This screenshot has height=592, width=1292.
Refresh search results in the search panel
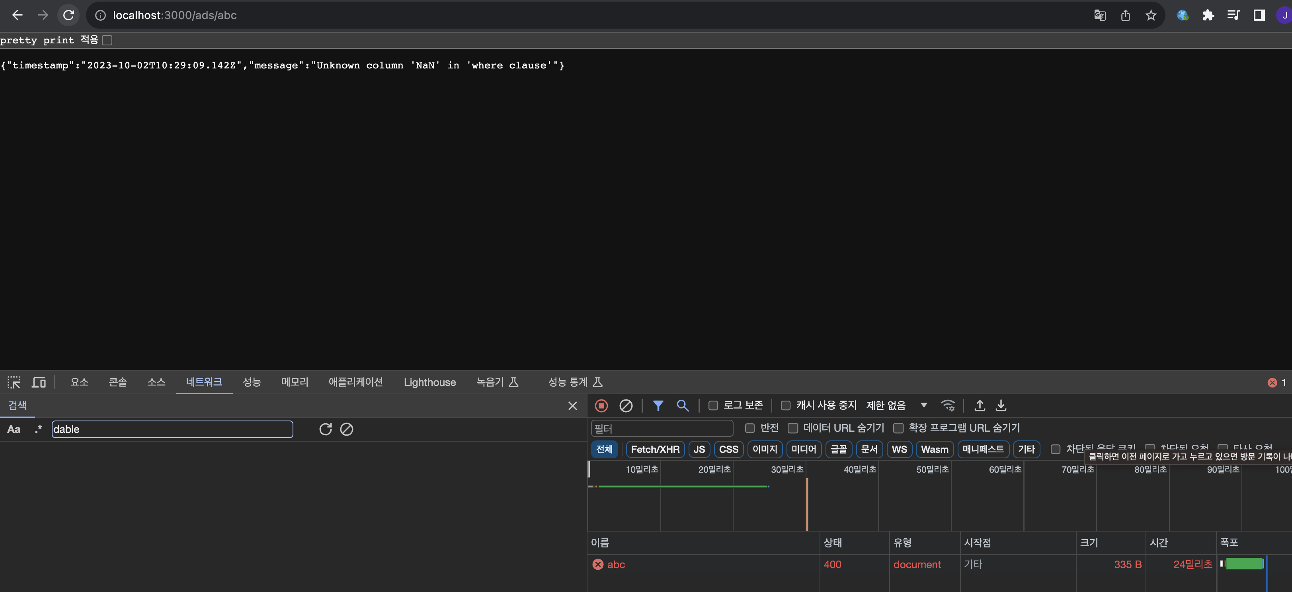326,429
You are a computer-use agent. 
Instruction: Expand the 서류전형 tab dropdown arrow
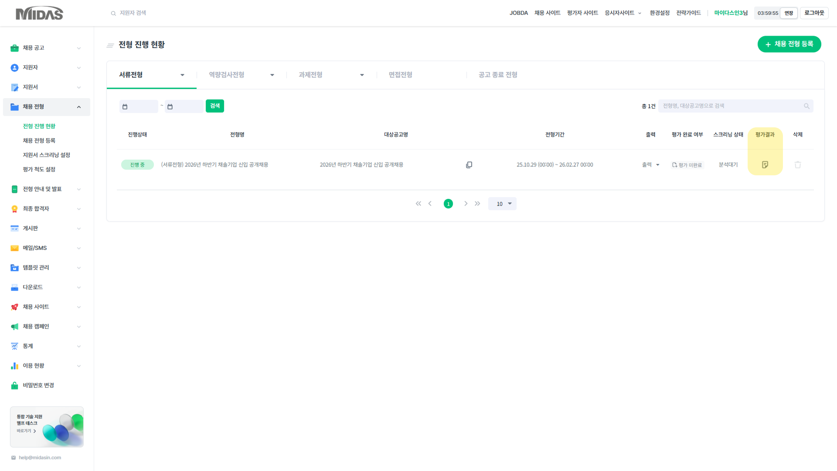(x=182, y=75)
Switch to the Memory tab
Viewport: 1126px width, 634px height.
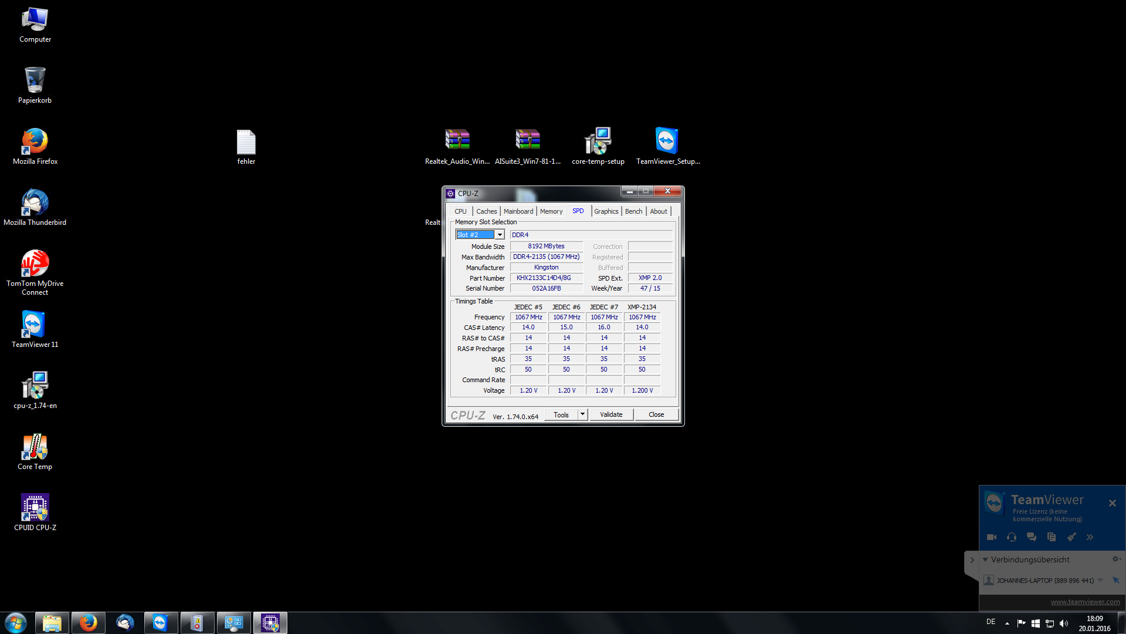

-*-

- TASK TO COMPLETE -
Leave the pictures out and return the rest of the listing exactly.

- RESPONSE TO THE TASK -
This screenshot has height=592, width=1292.
Refresh search results in the search panel
326,429
You are a computer-use agent. 
Instruction: Expand the 서류전형 tab dropdown arrow
(x=182, y=75)
Switch to the Memory tab
Viewport: 1126px width, 634px height.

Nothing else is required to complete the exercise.